My cry is not because we didn’t break the glass ceiling — though it fucking sucks. It’s not a cry for my candidate not winning — that has happened many times. It’s not a cry for having the wool removed from my eyes — that was gone a while ago.

It is a cry for our future. A future that has radically changed.

Those of us who have been working hard on social and environmental change over the last many years have made progress. We have not stopped climate change, but at least we have slowed down the future destruction a bit. We have not stopped racism and sexism and prejudice, but we have changed awareness and moved the needle on what is normal behavior. Our economy was better, people felt safer, more people had healthcare (I still can’t afford it but 20M more people can), and there was hope for a better tomorrow.

But that version of tomorrow is a very long way off now. And we can no longer work toward that future right now. Our new future is very very dark, and each of us has to figure out how we play a role in that darker future.

We each have an obligation right now to step back and reevaluate everything we do.

We must reevaluate how we spend our time, what we do in our work, how we bring up our children, even where and how we live.

If you are white and/or someone of privilege YOU CANNOT STAND BY and watch as millions of people lose everything. Fight for your children, your friends, your neighbors. Fight for the future you really want to have for them. Fight to avoid a third world war, environmental destruction like we have never seen, a gap in wealth and opportunity that will soon look more like a chasm, and irreparable damage to the global unity we have been working for.

If you are not white and not as privileged, you have to work on being safe, and helping your kids learn what to do when they don’t feel safe. Familiarize yourself with resources where you can report crimes or seek safety and legal help. And then, you too have to fight — like you always have, and more.

We all have to fight to create safe spaces for our children — so they do not grow up where their predominant emotion is fear or hate. We have to parent harder than we already do.

Self preservation and sitting with our grief is fine for a while, but not for very long because this is going to get bad. We are going back in time and reversing a lot of progress. We are going to have to work harder just to keep from going backward as far.

But imagine if we don’t fight how much worse it will be.

Find your energy.

What you can do to take action when you’re ready.

1. Work to keep this from happening again. A lot of roads led us to where we are now, and several things need fixing so this doesn’t happen again.

You can work on electoral college reform, you can change algorithms on tech platforms so we aren’t all in our own echo chambers, you can get the other 100M Americans to vote (that’s more than the people who voted, and yes more of them are liberal), you can get more good people into office, you can change voting laws to reopen polls that were closed this year and make it easier for people who have jobs and kids to vote.

You can also work on bridging the wide chasm of empathy and compassion in this country — through media, through education, through policy.

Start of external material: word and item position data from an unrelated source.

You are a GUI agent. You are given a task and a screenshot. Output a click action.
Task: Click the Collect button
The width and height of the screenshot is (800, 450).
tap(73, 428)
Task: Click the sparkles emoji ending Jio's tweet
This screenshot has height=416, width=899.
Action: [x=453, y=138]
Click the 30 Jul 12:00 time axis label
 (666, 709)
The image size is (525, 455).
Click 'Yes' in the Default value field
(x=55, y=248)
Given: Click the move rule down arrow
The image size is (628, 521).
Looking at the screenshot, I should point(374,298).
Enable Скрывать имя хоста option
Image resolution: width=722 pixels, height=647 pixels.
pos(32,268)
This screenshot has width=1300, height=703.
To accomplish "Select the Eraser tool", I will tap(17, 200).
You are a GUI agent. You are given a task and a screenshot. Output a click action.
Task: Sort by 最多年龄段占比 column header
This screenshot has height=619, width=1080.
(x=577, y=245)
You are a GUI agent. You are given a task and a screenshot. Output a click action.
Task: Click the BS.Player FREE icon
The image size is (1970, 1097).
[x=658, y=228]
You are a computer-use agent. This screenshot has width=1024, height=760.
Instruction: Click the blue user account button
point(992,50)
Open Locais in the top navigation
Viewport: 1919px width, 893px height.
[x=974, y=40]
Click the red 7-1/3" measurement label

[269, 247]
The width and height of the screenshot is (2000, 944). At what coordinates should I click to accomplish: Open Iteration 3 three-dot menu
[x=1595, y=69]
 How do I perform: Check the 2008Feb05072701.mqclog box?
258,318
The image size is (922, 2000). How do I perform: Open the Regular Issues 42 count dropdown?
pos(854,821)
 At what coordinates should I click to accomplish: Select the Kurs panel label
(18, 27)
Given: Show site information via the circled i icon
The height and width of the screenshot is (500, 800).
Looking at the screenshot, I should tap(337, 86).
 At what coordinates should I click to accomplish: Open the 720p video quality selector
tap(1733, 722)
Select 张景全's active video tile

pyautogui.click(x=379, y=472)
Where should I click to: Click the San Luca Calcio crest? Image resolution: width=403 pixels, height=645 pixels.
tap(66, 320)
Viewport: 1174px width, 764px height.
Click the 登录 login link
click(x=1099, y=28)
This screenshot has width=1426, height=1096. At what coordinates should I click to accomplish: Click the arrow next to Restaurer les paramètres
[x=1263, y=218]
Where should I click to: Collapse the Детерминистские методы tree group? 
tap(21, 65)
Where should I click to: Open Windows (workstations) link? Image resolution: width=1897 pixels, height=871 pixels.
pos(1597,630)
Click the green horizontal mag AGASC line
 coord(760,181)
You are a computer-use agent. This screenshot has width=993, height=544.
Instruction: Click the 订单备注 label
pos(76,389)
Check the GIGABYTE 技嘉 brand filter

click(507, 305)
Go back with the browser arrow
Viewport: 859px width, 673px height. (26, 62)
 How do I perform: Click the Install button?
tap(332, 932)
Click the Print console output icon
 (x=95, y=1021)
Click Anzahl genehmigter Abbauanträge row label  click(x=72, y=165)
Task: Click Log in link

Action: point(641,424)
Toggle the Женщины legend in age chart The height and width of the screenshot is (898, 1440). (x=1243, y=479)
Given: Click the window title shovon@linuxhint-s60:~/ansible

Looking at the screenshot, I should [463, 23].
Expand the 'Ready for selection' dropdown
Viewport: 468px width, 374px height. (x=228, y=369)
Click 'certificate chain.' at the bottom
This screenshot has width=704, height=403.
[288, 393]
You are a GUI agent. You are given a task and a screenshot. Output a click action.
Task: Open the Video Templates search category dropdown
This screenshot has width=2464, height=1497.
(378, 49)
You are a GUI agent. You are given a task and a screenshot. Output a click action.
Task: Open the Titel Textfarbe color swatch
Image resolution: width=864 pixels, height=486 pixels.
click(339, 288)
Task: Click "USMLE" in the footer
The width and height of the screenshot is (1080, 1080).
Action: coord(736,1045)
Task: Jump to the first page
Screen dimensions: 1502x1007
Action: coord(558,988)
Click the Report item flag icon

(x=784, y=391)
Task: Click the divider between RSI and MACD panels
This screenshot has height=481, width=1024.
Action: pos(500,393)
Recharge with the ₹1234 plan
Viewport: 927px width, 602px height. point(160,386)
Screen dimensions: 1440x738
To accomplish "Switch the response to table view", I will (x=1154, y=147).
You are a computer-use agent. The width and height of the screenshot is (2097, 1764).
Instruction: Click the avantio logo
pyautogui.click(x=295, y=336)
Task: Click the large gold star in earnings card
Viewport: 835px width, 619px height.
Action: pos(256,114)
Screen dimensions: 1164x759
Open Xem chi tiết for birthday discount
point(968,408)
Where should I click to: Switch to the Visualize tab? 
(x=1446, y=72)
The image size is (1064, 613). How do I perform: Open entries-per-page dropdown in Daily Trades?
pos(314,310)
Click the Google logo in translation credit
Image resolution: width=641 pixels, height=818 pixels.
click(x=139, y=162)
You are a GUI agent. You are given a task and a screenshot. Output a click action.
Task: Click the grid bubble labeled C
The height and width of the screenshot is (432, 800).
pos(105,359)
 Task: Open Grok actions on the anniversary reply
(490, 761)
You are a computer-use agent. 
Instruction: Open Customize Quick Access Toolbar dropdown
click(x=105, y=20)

2. Stop Trump and our Republican Congress from reversing everything. There is a lot at stake and someone has to work to stave off the worst of it.

You can do this by giving organizations money — ACLU, Southern Poverty Law Center, Environmental Defense Fund are a few examples. You can do this by calling and writing your Senators and Representatives whenever something is up for a vote. You can do this by protesting with your dollars, your midterm votes, and your presence (marches, hearings, etc).

Never underestimate the power of media — if you have a way to influence media and technology, you can do a lot with your presence.

Some big things to protect:

  • Basic human rights like the right to life, to clean water and air
  • Rights we have fought hard for like the right to vote and rent housing, to get married and adopt children, and the right to a fair trial
  • The right for women to make decisions about our own bodies
  • The right to seek refuge in the United States when you are in danger in your birth country

3. Help keep people safe. This shit is going to get real for a lot of people — just about everyone but middle- and upper-class cis white men. Sadly, there are already reports showing the changing normalization of hate. We have to look at what has happened throughout history in other areas of the world when someone as hateful and careless as this comes to power.

This year we’ve seen police violence show its true colors — we’ll be seeing a new level of radical violence from citizen against citizen as well — at our borders, in our cities, and definitely in our suburban and rural areas. Places we thought were safe will not be safe anymore. So you can either help stop violence before it starts, help punish violence after it happens, or help mitigate the effects of violence after it happens.

  • domestic violence
  • violence against women
  • violence against people who are queer, gay and lesbian
  • violence against people who are transgender, agender, androgynous and intersex
  • violence against Muslims or who might look Muslim
  • violence against people who are black, African-American, Native American, Latino and/or Hispanic
  • violence against people with disabilities
  • violence against anyone who might look like an immigrant
  • violence against people who are vocal and public allies

We all must work to help make our public spaces safe: schools, workplaces, parks, streets, restaurants, government spaces, and more. Each of us has a role to play in this. Figure out what your role is and take action like your future — and those of your children — depends on it. Because it does.

Lots of people care, you’re not alone.

If you are afraid, if you feel unsafe — please know you’re not alone. Seek out others — for friendship, advice and safety. A lot of people are mobilizing right now to help keep you and your family as safe as possible.

Don’t assume others around you don’t care about you. I, for one, care more than you will ever know.

But also don’t assume others around you understand you. And much as it might suck, please don’t surround yourselves only with people who look and think like you.

This problem we are in now happened in part because of a lack of exposure to others — a lack of empathy which is largely dependent on proximity. You have to get out there and talk to people, be with people. We all do.

We are coming out of a deep, dark week where the world changed. Grief takes time.

But don’t let it take too long.

We all need you.

Be safe, and let’s work together to fight for the future we believe in.